■ WHAT IS BEING ASKED ■
Print every line of the records below verbatim, keeping the same order.

-- Start RECORDED INFORMATION --

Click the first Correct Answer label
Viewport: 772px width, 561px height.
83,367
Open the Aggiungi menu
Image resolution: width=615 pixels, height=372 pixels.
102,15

-- End RECORDED INFORMATION --

■ OUTPUT OF THE TASK ■
Click the first Correct Answer label
Viewport: 772px width, 561px height.
83,367
Open the Aggiungi menu
Image resolution: width=615 pixels, height=372 pixels.
102,15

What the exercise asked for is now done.